He nodded, and his eyes fell on the figure wrapped in black on the floor. His eyes softened in both fondness and pain. "Can I…?"

She nodded, but he wasn't looking at her. She got on her knees, and unravelled the cloth. Quite a bit of her morning had gone in cleaning and dressing the body, and she was glad that Mathew could see his father without the charred skin and burnt clothes, that his last image was of a man looking peaceful.

And even as she herself gazed at the body, she felt that Johnny Doe looked…free. He had lived a long life, she knew, longer than most others. Maybe, once she found this spawn, he would be free. She looked up at Mathew. His eyes were tearful, his lips drawn to a tight line.

She supressed a sigh. She couldn't handle these emotions very well. She got up, stood before him. "Mr Mathew?"

"Matt," he corrected her, tearing his eyes off the body and looking at her.

"Matt. I need you to remove your shirt."

Well, that was one way of handling tears –shock the pants right off people. Or shirt, as was in this case. Matt's eyes opened wide, and he just stared at her for a very long time. Nat could feel her cheeks heating up, and she hoped it wasn't showing.

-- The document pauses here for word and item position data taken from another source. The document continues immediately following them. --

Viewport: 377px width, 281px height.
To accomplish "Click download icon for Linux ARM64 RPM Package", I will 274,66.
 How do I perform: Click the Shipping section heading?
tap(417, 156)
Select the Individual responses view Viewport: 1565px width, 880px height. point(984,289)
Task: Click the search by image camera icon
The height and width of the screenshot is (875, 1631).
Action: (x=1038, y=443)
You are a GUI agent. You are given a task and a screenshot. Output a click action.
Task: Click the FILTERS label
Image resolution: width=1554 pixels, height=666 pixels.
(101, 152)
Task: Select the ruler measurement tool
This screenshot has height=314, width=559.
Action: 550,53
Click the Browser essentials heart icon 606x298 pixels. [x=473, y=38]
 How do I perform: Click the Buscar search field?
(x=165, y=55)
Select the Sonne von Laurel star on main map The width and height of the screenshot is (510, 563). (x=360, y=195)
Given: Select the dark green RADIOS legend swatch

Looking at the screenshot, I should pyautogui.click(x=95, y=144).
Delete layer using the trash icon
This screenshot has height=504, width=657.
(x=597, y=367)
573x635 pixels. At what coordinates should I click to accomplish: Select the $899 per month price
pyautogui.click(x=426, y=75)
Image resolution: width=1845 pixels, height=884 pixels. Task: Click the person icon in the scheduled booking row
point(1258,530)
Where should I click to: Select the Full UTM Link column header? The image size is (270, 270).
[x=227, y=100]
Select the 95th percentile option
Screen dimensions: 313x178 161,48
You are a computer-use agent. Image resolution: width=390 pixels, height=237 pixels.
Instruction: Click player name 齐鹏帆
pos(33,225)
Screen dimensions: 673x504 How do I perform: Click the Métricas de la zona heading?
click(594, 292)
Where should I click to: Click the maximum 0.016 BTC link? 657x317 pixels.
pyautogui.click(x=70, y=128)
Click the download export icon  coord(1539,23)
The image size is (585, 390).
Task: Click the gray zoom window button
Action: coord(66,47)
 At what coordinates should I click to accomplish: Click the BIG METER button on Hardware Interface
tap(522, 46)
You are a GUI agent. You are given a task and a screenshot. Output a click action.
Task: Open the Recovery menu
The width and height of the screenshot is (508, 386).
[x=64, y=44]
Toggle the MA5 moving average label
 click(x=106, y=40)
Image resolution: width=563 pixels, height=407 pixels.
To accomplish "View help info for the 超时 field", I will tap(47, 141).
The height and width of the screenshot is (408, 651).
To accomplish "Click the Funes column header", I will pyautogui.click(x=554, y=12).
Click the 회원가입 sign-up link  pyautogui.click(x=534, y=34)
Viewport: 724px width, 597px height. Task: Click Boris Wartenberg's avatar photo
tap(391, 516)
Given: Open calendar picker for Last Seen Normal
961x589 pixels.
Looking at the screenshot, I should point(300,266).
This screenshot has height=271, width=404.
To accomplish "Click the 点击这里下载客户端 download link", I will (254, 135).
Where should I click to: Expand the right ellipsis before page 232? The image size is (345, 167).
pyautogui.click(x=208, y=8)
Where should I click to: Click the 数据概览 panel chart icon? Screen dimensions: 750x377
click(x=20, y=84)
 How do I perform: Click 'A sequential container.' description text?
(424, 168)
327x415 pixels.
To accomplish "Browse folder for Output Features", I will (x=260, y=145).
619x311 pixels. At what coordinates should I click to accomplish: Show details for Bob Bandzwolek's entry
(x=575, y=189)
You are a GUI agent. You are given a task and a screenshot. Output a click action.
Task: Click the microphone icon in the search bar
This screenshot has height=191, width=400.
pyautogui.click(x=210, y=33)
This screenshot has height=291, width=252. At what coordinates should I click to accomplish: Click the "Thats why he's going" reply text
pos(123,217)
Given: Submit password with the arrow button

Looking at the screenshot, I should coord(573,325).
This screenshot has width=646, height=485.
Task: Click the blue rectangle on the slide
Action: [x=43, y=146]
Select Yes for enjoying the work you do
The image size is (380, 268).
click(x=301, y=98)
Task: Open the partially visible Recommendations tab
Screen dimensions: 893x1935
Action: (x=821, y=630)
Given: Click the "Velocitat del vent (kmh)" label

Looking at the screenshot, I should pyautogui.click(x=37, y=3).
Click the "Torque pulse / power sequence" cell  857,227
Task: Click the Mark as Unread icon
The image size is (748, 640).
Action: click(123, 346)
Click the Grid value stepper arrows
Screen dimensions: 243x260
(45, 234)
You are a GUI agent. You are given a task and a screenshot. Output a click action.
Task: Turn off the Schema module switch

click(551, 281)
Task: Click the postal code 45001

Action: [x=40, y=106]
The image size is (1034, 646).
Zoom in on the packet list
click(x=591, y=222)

"I need to draw the symbol. Since it's been scribed on his chest and on mine…." She trailed off.

He kept staring at her until something flashed to him. "Does that mean…?"

When she nodded, he blushed a bright red. She couldn't help but smile – there was something very endearing about this man, and she really wished she hadn't met him under these circumstances.

Well, one of them had to start. She began unbuttoning her jacket, aware of his eyes on her. She unbuttoned till her waist, and tied it up there, revealing her white shirt underneath. Her fingers found the collar button, and she raised her eyes to Matt.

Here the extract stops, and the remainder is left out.